WHAT IS REQUIRED:
The following data has a line with "Click help icon beside Fuel type" and a line with "Click the 偏好设置". Write out exactly those lines and all the lines between them.

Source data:
++++++
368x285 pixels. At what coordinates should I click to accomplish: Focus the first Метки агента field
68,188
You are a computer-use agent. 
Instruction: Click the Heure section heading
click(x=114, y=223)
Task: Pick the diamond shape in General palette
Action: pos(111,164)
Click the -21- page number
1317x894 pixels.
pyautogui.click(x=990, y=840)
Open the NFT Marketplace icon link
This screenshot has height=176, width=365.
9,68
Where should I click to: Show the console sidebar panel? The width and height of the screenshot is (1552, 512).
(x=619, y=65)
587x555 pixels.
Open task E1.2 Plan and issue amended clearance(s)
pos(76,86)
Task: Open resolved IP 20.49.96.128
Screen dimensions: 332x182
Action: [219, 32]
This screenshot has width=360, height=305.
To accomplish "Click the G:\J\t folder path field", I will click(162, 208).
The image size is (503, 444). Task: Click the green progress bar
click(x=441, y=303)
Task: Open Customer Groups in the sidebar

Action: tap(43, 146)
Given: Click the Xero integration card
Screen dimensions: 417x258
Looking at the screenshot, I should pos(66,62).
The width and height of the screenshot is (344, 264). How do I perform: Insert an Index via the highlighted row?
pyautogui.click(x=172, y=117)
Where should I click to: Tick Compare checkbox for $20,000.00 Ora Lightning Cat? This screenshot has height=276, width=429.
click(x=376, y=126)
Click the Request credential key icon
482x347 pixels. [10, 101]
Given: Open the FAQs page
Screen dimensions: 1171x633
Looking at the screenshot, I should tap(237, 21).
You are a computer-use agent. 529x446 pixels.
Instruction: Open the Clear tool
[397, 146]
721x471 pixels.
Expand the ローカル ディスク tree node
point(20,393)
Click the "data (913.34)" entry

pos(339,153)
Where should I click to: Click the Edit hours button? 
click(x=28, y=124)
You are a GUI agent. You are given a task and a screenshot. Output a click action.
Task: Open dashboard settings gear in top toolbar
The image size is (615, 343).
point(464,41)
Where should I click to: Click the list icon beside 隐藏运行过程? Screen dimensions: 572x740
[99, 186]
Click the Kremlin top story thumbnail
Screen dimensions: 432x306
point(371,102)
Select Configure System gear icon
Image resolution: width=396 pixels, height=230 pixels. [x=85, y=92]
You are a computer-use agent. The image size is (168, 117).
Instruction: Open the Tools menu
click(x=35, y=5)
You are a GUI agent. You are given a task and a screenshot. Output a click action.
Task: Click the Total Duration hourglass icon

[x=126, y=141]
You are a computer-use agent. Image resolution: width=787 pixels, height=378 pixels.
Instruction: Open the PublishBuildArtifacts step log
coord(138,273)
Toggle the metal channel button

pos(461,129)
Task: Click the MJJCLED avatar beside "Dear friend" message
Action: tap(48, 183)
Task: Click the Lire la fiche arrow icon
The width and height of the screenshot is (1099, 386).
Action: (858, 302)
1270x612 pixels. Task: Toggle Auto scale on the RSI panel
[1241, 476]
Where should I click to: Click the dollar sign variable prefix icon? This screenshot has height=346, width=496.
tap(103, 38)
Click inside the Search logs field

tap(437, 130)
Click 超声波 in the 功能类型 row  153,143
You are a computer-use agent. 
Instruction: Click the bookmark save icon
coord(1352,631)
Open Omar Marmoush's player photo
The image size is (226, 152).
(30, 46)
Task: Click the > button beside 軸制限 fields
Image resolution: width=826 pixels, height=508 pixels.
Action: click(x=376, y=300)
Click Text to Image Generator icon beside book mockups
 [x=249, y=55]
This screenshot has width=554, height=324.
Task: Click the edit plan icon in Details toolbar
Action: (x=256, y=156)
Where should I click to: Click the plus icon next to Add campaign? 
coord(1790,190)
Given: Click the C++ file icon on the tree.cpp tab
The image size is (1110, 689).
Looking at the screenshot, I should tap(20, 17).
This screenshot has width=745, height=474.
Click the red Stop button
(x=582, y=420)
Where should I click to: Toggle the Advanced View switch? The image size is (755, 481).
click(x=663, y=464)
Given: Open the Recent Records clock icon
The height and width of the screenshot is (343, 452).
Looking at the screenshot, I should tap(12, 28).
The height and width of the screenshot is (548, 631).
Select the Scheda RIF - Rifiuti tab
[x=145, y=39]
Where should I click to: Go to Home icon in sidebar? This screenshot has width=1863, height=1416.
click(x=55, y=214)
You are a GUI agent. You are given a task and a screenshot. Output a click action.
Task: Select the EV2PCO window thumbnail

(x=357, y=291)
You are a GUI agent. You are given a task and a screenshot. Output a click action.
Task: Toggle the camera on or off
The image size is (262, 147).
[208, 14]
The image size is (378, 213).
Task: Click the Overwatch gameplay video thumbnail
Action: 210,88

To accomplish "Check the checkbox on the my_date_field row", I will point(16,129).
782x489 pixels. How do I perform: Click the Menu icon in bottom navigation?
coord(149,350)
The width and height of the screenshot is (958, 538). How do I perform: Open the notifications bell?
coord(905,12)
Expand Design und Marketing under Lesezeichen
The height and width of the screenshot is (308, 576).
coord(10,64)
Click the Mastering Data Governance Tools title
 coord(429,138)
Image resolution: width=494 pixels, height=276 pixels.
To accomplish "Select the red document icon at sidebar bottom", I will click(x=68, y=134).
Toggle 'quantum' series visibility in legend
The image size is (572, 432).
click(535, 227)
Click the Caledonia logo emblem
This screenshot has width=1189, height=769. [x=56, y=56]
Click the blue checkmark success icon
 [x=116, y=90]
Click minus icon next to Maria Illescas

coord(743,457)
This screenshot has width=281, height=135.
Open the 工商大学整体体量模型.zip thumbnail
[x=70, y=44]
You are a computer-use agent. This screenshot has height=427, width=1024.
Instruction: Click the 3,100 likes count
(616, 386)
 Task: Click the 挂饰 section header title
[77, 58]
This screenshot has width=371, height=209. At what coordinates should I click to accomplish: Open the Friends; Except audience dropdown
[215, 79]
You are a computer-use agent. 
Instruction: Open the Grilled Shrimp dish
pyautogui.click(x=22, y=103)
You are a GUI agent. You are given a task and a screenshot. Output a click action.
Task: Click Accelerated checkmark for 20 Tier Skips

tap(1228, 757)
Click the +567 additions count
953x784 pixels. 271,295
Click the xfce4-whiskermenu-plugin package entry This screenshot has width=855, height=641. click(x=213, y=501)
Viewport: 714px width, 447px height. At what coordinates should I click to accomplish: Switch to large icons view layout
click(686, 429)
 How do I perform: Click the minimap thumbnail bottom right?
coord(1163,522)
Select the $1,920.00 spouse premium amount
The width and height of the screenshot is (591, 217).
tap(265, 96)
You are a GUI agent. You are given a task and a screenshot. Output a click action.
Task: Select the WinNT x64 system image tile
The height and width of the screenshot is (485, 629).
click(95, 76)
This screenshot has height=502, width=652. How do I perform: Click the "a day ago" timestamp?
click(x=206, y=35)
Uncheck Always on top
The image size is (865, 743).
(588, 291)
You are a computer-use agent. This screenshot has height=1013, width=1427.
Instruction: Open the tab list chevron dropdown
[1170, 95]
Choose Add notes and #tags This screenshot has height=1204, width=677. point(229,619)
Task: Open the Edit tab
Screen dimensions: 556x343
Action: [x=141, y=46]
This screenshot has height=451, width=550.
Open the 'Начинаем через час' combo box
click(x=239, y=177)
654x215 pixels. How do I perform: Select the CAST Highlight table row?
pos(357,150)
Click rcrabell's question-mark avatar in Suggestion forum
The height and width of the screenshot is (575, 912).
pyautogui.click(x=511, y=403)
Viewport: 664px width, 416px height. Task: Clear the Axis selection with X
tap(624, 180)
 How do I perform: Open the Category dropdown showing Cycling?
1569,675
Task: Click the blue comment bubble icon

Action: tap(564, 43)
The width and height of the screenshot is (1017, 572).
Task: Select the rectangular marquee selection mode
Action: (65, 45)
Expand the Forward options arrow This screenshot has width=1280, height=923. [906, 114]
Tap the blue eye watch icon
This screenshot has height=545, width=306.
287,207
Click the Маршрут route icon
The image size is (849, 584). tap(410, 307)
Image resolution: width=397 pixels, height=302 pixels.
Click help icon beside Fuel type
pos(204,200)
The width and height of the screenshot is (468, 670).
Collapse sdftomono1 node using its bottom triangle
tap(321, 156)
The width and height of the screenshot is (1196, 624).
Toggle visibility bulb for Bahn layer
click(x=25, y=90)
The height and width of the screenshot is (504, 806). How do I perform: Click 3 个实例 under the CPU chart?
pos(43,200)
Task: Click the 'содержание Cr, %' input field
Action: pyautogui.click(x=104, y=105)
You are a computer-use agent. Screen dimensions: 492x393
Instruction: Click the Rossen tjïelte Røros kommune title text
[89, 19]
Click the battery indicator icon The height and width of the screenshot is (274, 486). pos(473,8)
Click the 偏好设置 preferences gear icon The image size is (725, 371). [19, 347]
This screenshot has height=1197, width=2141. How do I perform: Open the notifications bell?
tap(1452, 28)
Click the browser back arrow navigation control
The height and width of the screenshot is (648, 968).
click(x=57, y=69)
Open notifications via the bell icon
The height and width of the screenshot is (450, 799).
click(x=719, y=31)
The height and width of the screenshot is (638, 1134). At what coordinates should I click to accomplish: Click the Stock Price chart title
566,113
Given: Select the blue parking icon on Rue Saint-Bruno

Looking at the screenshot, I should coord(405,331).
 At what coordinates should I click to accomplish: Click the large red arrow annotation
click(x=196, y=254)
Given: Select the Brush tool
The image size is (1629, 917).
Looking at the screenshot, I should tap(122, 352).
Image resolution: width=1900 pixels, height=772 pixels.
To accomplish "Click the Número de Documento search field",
++++++
WRITTEN ANSWER:
Click help icon beside Fuel type
pos(204,200)
The width and height of the screenshot is (468, 670).
Collapse sdftomono1 node using its bottom triangle
tap(321, 156)
The width and height of the screenshot is (1196, 624).
Toggle visibility bulb for Bahn layer
click(x=25, y=90)
The height and width of the screenshot is (504, 806). How do I perform: Click 3 个实例 under the CPU chart?
pos(43,200)
Task: Click the 'содержание Cr, %' input field
Action: pyautogui.click(x=104, y=105)
You are a computer-use agent. Screen dimensions: 492x393
Instruction: Click the Rossen tjïelte Røros kommune title text
[89, 19]
Click the battery indicator icon The height and width of the screenshot is (274, 486). pos(473,8)
Click the 偏好设置 preferences gear icon The image size is (725, 371). [19, 347]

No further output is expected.